Item 1.01 Entry into a Material Definitive Agreement
Intrusion Inc. (the “Company”) entered into a securities
purchase agreement (the “SPA”) with Streeterville Capital, LLC (the “Investor”) on March 10, 2022, pursuant to
which, among other things, the Investor (i) purchased an unsecured promissory note (“Note #1”) in the aggregate principal
amount totaling $5,350,000 in exchange for $5,000,000 less certain expenses and (ii) agreed to purchase another unsecured promissory note
at the Company’s election (“Note #2” and, together with Note #1, the “Notes”) in aggregate principal amount
totaling $5,350,000 in exchange for $5,000,000, with the Company’s election being subject to the Company satisfying, among others,
the following conditions within six months of the issuance of Note #1: (A) obtaining stockholder approval for the issuance of shares of
the Company’s common stock (“Common Stock”) in excess of 19.99% of the outstanding shares of Common Stock in connection
with the potential redemption of the Notes (as described below) and (B) there being no Trigger Event (as defined in the Notes) under Note
#1. If Note #2 is issued, the terms of Note #1 and Note #2 will be substantively identical. The Company expects the net proceeds from
the issuance of Note #1 to be approximately $4.7 million and intends to use the proceeds from such issuance for general corporate purposes.
Under the SPA, the parties provided customary representations and warranties
to each other. Also, until amounts due under the Notes are paid in full, the Company agreed, among other things, to: (i) timely make all
filings under the Securities Exchange Act of 1934, (ii) ensure the Common Stock continues to be listed on the Nasdaq Stock Market (“Nasdaq”)
or the New York Stock Exchange, (iii) not issue debt securities or certain equity securities where the pricing of such equity securities
is tied to the public trading price of the Common Stock, in each case, without the Investor’s prior consent, and (iv) offer the
Investor the right to purchase up to 10% of future equity and debt securities offerings, subject to certain exceptions and limitations.

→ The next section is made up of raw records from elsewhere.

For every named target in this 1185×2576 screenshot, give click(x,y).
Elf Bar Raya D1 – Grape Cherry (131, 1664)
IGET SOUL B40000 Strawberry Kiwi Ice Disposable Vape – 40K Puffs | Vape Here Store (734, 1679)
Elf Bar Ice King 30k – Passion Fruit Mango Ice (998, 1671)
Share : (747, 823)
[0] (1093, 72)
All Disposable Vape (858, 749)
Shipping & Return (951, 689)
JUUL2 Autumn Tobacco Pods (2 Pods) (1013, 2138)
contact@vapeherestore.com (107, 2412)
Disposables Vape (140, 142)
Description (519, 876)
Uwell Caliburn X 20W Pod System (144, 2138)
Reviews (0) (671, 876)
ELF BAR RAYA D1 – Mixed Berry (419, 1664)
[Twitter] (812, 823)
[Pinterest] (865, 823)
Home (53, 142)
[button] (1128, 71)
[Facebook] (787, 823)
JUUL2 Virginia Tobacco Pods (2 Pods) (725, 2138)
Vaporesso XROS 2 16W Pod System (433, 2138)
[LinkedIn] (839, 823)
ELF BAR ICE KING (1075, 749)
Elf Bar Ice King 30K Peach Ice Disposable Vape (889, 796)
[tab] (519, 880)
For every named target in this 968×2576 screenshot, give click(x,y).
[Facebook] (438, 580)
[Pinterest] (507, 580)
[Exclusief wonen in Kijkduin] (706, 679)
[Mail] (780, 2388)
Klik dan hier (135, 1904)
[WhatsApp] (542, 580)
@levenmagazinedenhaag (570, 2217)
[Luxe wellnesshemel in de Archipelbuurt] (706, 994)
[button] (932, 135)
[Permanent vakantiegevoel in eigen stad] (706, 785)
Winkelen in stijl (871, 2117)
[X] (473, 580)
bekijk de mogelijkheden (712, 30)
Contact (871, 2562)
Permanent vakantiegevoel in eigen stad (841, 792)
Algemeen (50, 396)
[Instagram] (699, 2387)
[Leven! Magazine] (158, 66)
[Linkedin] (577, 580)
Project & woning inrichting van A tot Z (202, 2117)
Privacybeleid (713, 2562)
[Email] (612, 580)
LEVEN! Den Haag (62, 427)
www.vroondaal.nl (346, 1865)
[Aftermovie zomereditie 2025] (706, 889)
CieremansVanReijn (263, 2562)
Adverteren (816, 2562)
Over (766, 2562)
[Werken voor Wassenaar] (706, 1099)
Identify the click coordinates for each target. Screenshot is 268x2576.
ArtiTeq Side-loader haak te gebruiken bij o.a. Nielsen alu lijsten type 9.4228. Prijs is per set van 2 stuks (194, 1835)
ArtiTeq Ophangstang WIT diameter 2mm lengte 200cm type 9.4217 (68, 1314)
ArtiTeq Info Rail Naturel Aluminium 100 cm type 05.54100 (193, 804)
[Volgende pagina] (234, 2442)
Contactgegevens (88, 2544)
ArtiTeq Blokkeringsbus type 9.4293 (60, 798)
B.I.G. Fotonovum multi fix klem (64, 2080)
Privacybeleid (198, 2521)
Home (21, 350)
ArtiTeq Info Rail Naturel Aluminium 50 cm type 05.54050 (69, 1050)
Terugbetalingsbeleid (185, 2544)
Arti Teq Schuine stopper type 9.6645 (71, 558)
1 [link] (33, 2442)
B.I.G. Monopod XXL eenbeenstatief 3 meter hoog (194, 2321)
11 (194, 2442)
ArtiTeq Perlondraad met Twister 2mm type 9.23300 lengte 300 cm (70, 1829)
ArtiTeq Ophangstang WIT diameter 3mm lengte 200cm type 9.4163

The Company also agreed under the SPA to reserve with the Company’s transfer agent 6.5 million shares of Common Stock for potential
issuance under each Note for shares that may be delivered in connection with the redemption right, which reservation may be increased
and decreased in certain circumstances.
The Notes have an interest rate of 7% per annum. The maturity date
of each Note is 18 months from the issuance date of such Note (the “Maturity Date”). Each of the Notes carry an original issue
discount totaling $350,000, which is included in the principal balance of the Note. If the Company elects to prepay the Notes prior to
the Maturity Date, it must pay a premium of (i) 5%, if the prepayment occurs prior to the three-month anniversary of issuance, (ii) 7.5%,
if the prepayment occurs between the three-month anniversary and six-month anniversary of issuance and (iii) 10% if the prepayment occurs
after the six-month anniversary of issuance (in each case, plus the principal, interest, and fees owed as of the prepayment date).
Beginning on the date that is six (6) months after the issuance date
of the applicable Note, the Noteholder has the right to redeem up to $500,000 of the outstanding balance of such Note per month. Payments
may be made by the Company, generally at the Company’s option, (a) in cash, (b) by paying the redemption amount in the form of shares
of Common Stock with the number of redemption shares being equal to the portion of the applicable redemption amount divided by the Redemption
Conversion Price or (c) a combination of cash and shares of Common Stock. The “Redemption Conversion Price” shall equal 85%
multiplied by the average of the two lowest daily volume weighted average prices per share of the Common Stock during the 15 trading days
immediately preceding the date that the Noteholder delivers notice electing to redeem a portion of the Note. The Company’s right
to satisfy the redemption amount in shares of Common Stock is subject to certain limitations, including (i) there not being any Equity
Conditions Failure (as defined in the Note), (ii) the Noteholder and its affiliates together not owning more than 9.99% of the outstanding
shares of Common Stock, and (iii) for Note #1, the aggregate shares of Common Stock issued upon redemption of Note #1 not exceeding 19.99%
of the outstanding Common Stock unless the Company has obtained stockholder approval under Nasdaq rules for such issuance.
The Notes contain certain Trigger Events that generally, if uncured
within five (5) trading days, may result in an event of default in accordance with the terms of the Notes (such event, an “Event
of Default”). Upon a Trigger Event, the Noteholder may increase the outstanding balance by 15% for certain major Trigger Events
and 5% for all other Trigger Events. Additionally, upon an Event of a Default, the Noteholder may consider the Note immediately due and
payable. Upon an Event of Default, the interest rate may also be increased to the lesser of 18% per annum or the maximum rate permitted
under applicable law.
The foregoing descriptions of the SPA, Note #1 and Note #2 are summaries,
do not purport to be complete and are qualified in their entirety by reference to the text of the SPA, the form of Note #1 and the form
of Note #2, which are filed as Exhibits 10.1, 4.1 and 4.2, respectively.